Shaped by the West is a two-volume primary source reader that rewrites the history of the United States through a western lens. America’s expansion west was the driving force for issues of democracy, politics, race, freedom, and property. William Deverell and Anne F. Hyde provide a nuanced look at the past, balancing topics in society and politics and representing all kinds of westerners—black and white, native and immigrant, male and female, powerful and powerless—from more than twenty states across the West and the shifting frontier.  
 
The sources included reflect the important role of the West in national narratives of American history, beginning with the pre-Columbian era in Volume 1 and taking us to the twenty-first century in Volume 2. Together, these volumes cover first encounters, conquests and revolts, indigenous land removal, slavery and labor, race, ethnicity and gender, trade and diplomacy, industrialization, migration and immigration, and changing landscapes and environments. 

Key Features & Benefits:
  • Expertly curated personal letters, government documents, editorials, photos, and never before published materials offer lively, vivid introductions to the tools of history.
  • Annotations, captions, and brief essays provide accessible entry points to an extraordinarily wide range of themes—adding context and perspective from leaders in the field.
  • Highlights connections between western and national histories to foster critical thinking about America’s diverse past and today’s challenging issues.

About the Author

William Deverell is Professor of History and Chair of the History Department at USC and Director of the Huntington-USC Institute on California and the West.

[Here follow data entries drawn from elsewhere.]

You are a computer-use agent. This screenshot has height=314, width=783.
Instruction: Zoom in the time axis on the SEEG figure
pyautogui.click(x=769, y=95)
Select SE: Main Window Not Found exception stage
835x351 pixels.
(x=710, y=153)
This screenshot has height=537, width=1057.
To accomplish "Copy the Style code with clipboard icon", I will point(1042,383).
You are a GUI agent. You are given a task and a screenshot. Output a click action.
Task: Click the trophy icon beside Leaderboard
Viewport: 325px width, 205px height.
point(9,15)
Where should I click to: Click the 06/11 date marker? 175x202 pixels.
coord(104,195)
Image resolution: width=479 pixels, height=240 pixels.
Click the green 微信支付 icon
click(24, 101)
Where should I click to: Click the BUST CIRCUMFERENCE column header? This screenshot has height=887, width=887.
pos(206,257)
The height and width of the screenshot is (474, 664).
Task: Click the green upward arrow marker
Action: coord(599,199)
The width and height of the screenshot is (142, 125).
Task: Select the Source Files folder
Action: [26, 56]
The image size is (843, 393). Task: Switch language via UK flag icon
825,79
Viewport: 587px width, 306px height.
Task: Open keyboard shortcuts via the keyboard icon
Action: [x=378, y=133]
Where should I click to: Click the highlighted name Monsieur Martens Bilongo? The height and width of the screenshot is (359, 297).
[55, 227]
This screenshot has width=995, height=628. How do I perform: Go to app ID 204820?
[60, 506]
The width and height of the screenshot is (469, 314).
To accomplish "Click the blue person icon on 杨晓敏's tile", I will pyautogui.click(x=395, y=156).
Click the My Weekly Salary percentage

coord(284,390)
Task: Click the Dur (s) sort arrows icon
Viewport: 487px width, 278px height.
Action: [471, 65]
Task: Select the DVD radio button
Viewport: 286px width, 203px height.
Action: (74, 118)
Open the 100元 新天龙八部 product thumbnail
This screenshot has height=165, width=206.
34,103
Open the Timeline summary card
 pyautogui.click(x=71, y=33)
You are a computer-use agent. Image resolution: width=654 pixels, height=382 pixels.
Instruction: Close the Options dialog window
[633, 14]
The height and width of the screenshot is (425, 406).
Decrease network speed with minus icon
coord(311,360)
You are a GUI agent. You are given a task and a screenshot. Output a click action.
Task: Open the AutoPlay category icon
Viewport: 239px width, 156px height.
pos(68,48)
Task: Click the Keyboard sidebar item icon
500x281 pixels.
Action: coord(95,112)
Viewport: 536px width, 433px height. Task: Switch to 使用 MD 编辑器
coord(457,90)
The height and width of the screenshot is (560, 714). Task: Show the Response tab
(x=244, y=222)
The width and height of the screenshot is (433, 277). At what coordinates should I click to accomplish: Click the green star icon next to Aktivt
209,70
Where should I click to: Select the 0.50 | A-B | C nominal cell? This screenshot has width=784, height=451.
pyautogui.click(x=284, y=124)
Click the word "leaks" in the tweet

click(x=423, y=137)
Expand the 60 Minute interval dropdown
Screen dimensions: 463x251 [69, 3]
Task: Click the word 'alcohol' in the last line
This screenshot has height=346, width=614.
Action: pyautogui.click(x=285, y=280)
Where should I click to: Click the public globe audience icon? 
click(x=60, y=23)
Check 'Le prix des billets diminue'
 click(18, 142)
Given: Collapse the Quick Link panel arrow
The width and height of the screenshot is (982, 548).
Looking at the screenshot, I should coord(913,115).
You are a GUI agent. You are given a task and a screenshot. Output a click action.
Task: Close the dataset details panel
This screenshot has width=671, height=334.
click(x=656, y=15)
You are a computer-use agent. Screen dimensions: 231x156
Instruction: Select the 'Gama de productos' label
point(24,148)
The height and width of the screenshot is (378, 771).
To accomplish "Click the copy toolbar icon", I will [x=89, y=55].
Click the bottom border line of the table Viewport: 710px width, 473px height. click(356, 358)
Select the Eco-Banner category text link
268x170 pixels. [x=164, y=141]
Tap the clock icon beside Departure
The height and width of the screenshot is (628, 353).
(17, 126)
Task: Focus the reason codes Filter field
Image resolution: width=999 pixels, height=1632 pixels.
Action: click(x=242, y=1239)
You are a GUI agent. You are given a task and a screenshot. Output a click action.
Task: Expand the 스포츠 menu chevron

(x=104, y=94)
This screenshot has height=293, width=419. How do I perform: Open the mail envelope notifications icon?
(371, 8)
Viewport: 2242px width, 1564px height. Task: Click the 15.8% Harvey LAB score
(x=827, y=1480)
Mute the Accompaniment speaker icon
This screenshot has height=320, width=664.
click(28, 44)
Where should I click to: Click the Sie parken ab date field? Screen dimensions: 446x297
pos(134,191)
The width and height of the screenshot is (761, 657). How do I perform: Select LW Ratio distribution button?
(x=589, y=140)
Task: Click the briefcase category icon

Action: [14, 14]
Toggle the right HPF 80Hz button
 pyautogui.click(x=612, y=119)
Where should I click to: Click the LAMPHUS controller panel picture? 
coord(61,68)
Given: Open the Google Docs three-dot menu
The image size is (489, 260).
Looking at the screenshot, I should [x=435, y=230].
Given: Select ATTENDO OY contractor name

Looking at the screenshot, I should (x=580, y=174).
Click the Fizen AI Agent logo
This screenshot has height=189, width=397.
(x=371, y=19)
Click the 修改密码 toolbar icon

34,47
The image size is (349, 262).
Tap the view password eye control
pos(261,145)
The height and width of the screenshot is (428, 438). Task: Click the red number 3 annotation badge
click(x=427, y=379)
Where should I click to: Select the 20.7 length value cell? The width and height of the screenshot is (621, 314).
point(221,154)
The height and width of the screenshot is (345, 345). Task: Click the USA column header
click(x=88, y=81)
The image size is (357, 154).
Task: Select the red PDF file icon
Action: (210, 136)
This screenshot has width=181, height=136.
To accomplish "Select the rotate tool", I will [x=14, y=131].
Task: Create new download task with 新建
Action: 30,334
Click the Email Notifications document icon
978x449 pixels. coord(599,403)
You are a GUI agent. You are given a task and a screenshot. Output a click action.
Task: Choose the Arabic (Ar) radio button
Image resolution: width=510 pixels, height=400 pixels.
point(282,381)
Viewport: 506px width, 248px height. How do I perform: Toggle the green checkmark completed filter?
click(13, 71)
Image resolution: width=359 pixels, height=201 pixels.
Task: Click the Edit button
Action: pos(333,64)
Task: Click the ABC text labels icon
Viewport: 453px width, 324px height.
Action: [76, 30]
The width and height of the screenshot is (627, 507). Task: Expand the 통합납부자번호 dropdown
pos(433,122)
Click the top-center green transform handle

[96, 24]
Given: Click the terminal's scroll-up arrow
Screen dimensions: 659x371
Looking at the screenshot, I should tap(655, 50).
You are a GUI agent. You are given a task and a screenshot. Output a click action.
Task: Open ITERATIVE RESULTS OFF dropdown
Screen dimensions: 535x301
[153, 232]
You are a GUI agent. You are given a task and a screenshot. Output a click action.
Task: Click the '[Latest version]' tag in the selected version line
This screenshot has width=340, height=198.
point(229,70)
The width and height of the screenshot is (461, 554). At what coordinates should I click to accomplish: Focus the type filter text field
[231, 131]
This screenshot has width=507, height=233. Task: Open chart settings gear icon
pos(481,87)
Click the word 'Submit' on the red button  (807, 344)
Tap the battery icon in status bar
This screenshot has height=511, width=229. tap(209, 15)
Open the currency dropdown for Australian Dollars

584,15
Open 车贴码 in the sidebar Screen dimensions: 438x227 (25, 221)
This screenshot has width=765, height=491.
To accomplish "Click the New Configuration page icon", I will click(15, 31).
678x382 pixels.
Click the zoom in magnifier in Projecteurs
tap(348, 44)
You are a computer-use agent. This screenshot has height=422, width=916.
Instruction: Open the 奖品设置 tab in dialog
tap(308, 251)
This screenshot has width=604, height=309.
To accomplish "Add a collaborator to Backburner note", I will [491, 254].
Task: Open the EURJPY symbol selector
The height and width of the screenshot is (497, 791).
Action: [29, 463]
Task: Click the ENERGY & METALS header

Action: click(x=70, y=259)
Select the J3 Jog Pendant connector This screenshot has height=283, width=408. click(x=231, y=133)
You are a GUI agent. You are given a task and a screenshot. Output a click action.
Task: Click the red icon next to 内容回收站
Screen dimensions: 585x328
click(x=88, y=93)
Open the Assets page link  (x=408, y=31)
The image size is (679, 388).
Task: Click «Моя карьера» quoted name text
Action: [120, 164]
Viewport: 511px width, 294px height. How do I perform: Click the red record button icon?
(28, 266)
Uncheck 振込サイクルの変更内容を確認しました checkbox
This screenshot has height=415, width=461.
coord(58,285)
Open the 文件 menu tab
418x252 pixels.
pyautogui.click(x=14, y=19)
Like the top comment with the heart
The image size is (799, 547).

He has published numerous books on the history of California and the American West, including Whitewashed Adobe, A Companion to Los Angeles, and A Companion to California History.
 
Anne F. Hyde is Professor of History at Colorado College. She has published widely in the history of the American West. Her most recent book, Empires, Nations, and Families: A New History of the North American West, 1800–1860, won the Bancroft Prize and was nominated for the Pulitzer Prize.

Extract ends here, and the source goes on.